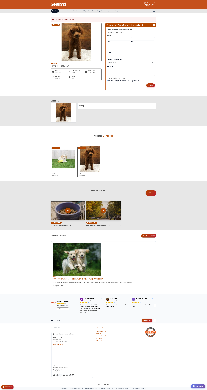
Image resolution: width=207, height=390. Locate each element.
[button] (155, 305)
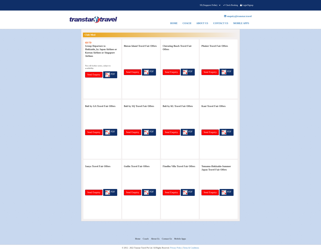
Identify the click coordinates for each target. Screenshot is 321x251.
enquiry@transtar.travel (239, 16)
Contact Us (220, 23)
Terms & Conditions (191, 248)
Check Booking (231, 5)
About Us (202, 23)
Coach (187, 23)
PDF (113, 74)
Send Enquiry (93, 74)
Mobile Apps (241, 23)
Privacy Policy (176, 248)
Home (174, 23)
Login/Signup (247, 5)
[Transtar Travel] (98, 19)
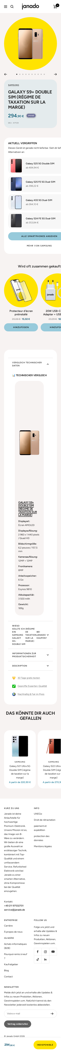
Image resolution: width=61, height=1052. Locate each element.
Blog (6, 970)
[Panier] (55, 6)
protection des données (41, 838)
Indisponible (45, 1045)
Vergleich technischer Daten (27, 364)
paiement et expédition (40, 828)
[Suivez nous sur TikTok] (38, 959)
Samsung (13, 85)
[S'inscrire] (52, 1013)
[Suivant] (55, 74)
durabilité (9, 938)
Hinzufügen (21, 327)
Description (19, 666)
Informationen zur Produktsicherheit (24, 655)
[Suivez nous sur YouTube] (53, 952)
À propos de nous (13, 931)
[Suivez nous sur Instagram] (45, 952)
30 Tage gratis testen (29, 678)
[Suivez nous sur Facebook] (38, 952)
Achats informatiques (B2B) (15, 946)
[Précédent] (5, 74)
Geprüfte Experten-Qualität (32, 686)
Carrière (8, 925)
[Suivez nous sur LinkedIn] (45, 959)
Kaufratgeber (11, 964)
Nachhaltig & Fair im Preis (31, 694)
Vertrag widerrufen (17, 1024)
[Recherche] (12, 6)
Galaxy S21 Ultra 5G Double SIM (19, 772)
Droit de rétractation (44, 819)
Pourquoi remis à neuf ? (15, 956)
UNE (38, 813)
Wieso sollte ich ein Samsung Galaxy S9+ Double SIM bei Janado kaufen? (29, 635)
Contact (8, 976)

________________________

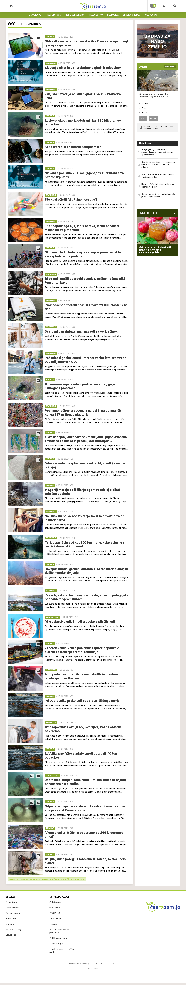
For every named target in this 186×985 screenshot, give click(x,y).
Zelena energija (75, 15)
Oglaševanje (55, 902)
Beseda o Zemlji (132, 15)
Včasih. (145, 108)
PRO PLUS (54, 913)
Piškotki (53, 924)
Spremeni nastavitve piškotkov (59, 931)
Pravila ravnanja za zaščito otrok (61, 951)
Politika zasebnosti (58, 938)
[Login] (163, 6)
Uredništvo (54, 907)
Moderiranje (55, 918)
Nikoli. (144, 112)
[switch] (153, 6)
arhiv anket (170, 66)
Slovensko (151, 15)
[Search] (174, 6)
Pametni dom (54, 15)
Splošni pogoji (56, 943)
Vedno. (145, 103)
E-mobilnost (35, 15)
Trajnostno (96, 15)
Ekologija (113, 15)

________________________

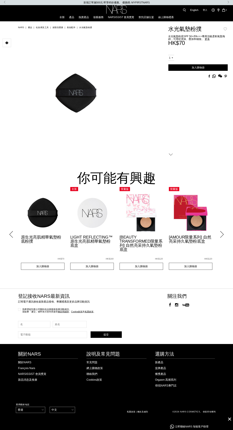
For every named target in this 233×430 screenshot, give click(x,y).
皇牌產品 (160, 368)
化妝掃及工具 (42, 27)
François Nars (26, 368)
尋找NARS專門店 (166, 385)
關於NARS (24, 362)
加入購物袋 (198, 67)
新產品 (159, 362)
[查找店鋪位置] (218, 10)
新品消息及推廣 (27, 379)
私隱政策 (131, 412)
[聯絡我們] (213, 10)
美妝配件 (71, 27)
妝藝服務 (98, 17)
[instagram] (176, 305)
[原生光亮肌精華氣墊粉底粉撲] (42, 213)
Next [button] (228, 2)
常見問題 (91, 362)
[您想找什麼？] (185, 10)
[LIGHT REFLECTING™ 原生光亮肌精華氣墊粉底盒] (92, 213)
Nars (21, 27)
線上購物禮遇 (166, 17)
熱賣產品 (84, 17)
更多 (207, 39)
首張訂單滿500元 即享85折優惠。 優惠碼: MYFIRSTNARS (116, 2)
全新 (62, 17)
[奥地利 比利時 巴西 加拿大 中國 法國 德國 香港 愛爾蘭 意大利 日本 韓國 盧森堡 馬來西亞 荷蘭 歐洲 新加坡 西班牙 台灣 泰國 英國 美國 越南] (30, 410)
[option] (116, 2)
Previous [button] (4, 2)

________________________

Instructions for the task —
Copy out the rows that begin with the line containing "[原生光亮肌精華氣墊粉底粉撲] (42, 213)" and end with the line containing "Previous [button] (4, 2)", both of those lines included.

The reply —
[原生光亮肌精華氣墊粉底粉撲] (42, 213)
Next [button] (228, 2)
常見問題 (91, 362)
[您想找什麼？] (185, 10)
[LIGHT REFLECTING™ 原生光亮肌精華氣墊粉底盒] (92, 213)
Nars (21, 27)
線上購物禮遇 (166, 17)
熱賣產品 (84, 17)
更多 (207, 39)
首張訂單滿500元 即享85折優惠。 優惠碼: MYFIRSTNARS (116, 2)
全新 (62, 17)
[奥地利 比利時 巴西 加拿大 中國 法國 德國 香港 愛爾蘭 意大利 日本 韓國 盧森堡 馬來西亞 荷蘭 歐洲 新加坡 西班牙 台灣 泰國 英國 美國 越南] (30, 410)
[option] (116, 2)
Previous [button] (4, 2)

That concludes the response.